Oral tolerance can develop after frequent exposure to food allergens. Upon ingestion, food is digested into small protein fragments in the gastrointestinal tract. Small food particles are later absorbed into the human body. Interestingly, some of these ingested food proteins can cause allergic immune responses, which can lead to food allergy. So far it has not been completely elucidated how these proteins become immunogenic and cause food allergies. In contrast, oral tolerance helps to prevent the pathologic reactions against different types of food antigens from animal or plant origin. Tolerance to food is mainly acquired by dendritic cells, epithelial cells in the gut, and the gut microbiome. A subset of CD103⁺ DCs is capable of inducing T regulatory cells (Treg cells) that express anti-inflammatory cytokines. Anergic T cells also contribute to oral tolerance, by reducing the number of effector cells. Similar to Treg cells, B regulatory cells (Breg cells) suppress effector T cells and contribute to the immune tolerance to food allergens. Furthermore, the human microbiome is an essential mediator in the induction of oral tolerance or food allergy. In this review, we outline the current understanding of regulatory immune mechanisms in oral tolerance. The biological changes reflecting early consequences of immune stimulation with food allergens should provide useful information for the development of novel therapeutic treatments.

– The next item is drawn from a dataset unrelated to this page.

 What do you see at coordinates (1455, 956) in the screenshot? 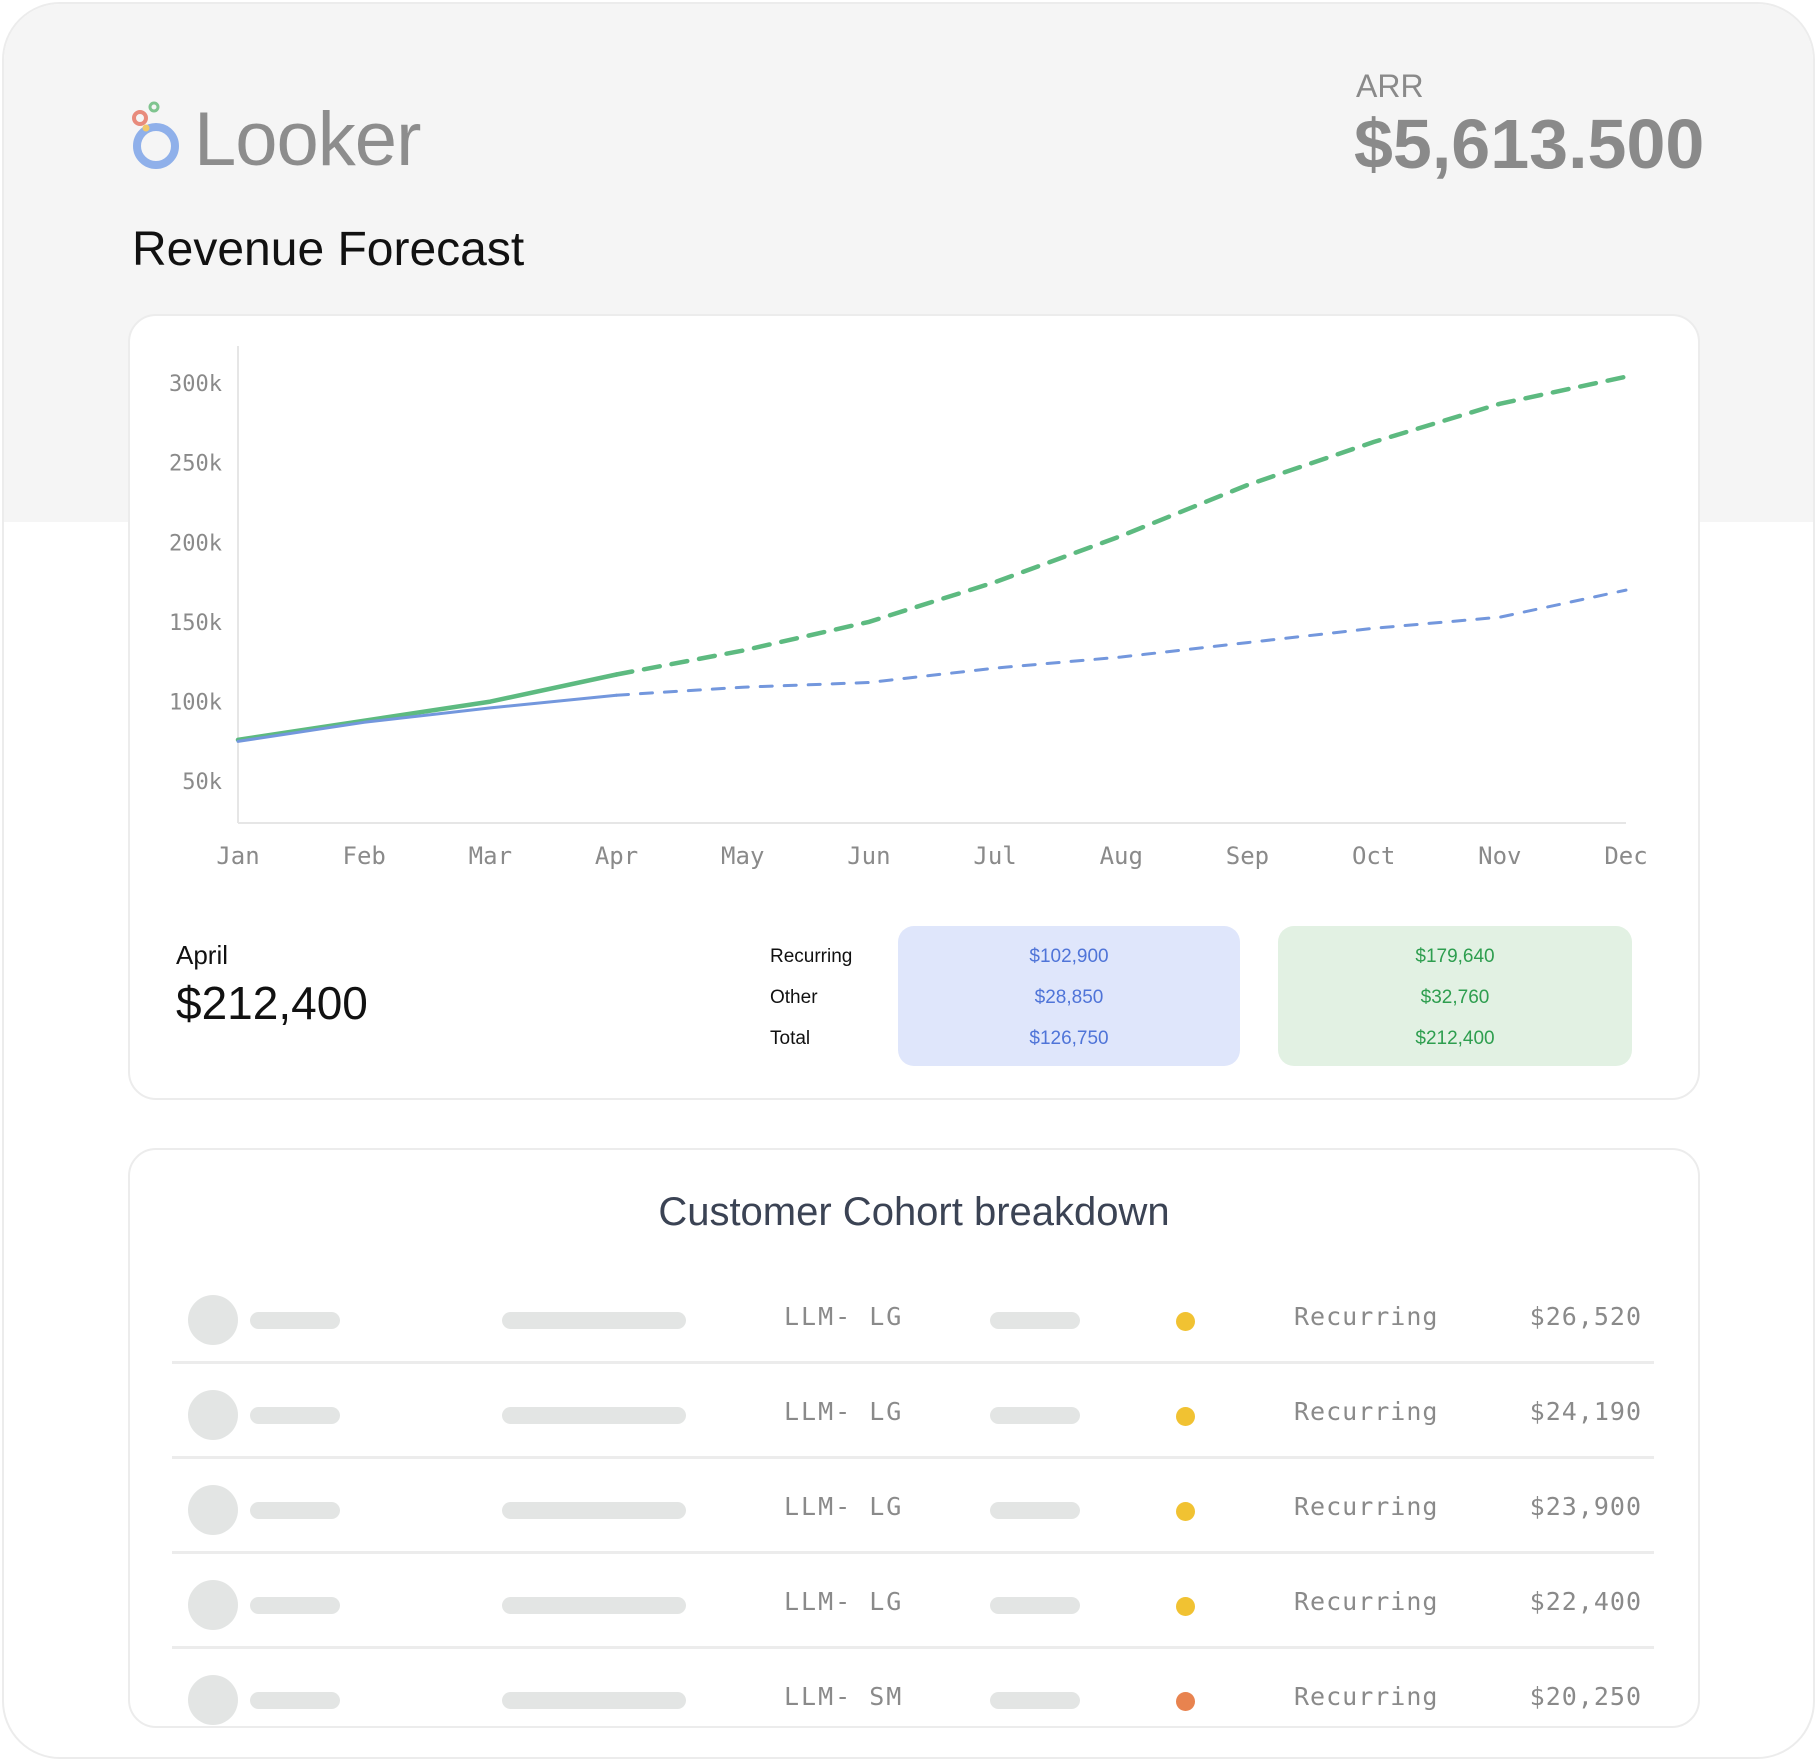
I see `green-recurring-value: $179,640` at bounding box center [1455, 956].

Keywords: dendritic cells; food allergy; food microbiome; oral tolerance; regulatory T and B cells.

Figure 1

The classification of diseases that cause by food allergy. Classification of food-related diseases by three different immune responses; IgE-mediated immediate disorders, non-IgE-mediated disorders, and disorders with the contributions from mixed IgE-mediated and cell-mediated immune pathways.

Figure 2

Mechanisms of immune tolerance to food allergens. Induction of food tolerance takes place in the gut when the immune cells encounter food antigens. Several cell types are involved in the antigen uptake: goblet cells, microfold (M) cells, intestinal epithelial cells, CX3CR1⁺ macrophages (MØ), and CX3CR1+dendritic cells. CX3CR1⁺ DCs and CX3CR1⁺ MØ, are capable of extending dendrites to capture antigens on the apical layer of epithelium in the gut lumen. Antigens taken up by CX3CR1⁺ MØ and goblet cells are transferred to CD103⁺CX3CR1⁻ DCs, which subsequently migrate to draining lymph node in a CCR7 dependent manner. Production of retinoic acid and TGF-β foster differentiation of naïve T cells into regulatory T cells (Tregs). Retinoid acid-dependent induction of integrin α4β7 expression on Tregs is responsible for T cell homing to lamina propria. Tregs (Foxp3⁺), and Th3 cells inhibit Th2-dependent allergic inflammation and mast cell degranulation, through the production of IL-10 and TGF-β. Suppression of Th2-responses also engages regulatory B cells (Bregs) that contribute to food tolerance by producing IgG4.